Red Hat Bugzilla – Bug 1476032
Use Of /etc/pki/tls/cert.pem By OpenSSL Is Undocumented In Man Pages.
Last modified: 2018-03-28 08:55:02 EDT
Description of problem:
According to "man s_client" page, the use of the "-verify" option should enable server certificate verification.
I attempted to verify a server's certificate using a CAfile I knew was incorrect, fully expecting the verification to fail. It did not! I also attempted the same *without* specifying the "-CAfile" or "-CApath" options. Again, the server's certificate verified successfully!
I wasted much time trying to figure out why my tests were always verifying the server's certificate successfully, despite what the man page stated. I ultimately learned that openssl was silently using /etc/pki/tls/cert.pem as a CAfile. This is not documented in the man pages for s_client, openssl or verify.

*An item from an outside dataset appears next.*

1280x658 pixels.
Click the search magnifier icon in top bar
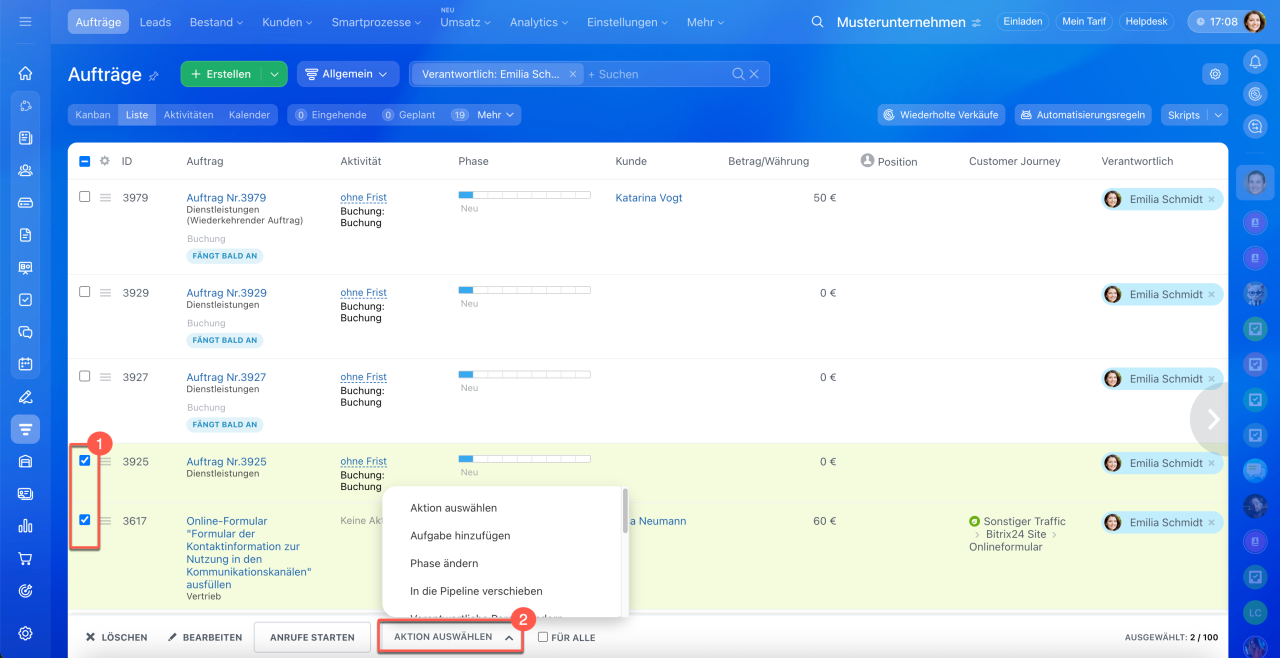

Version-Release number of selected component (if applicable):
See attached text file.
Server's certificate verifies successfully.
Server's certificate should not verify.
The silent use of /etc/pki/tls/cert.pem as a CAfile prohibits one from using OpenSSL to test certificate chains. Even though I was originally specifying my own CAfile in the "openssl s_client" command, it always verified the server's certificate no matter what -- even when I explicitly used a wrong certificate file in the "-CAfile" option! That is unexpected and incorrect.
I'm guessing the silent use of the /etc/pki/tls/cert.pem file was done to make openssl more `user friendly`. I disagree with that, but if that feature is to remain, then the following should happen:
1. It should be documented in the man pages!
2. There should be a way to disable it from the command line.
3. It should automatically be disabled if the user uses the "-CAfile" or "-CApath" options in his/her command.
Created attachment 1305663 [details]
Output of "openssl s_client" commands demonstrating the problem.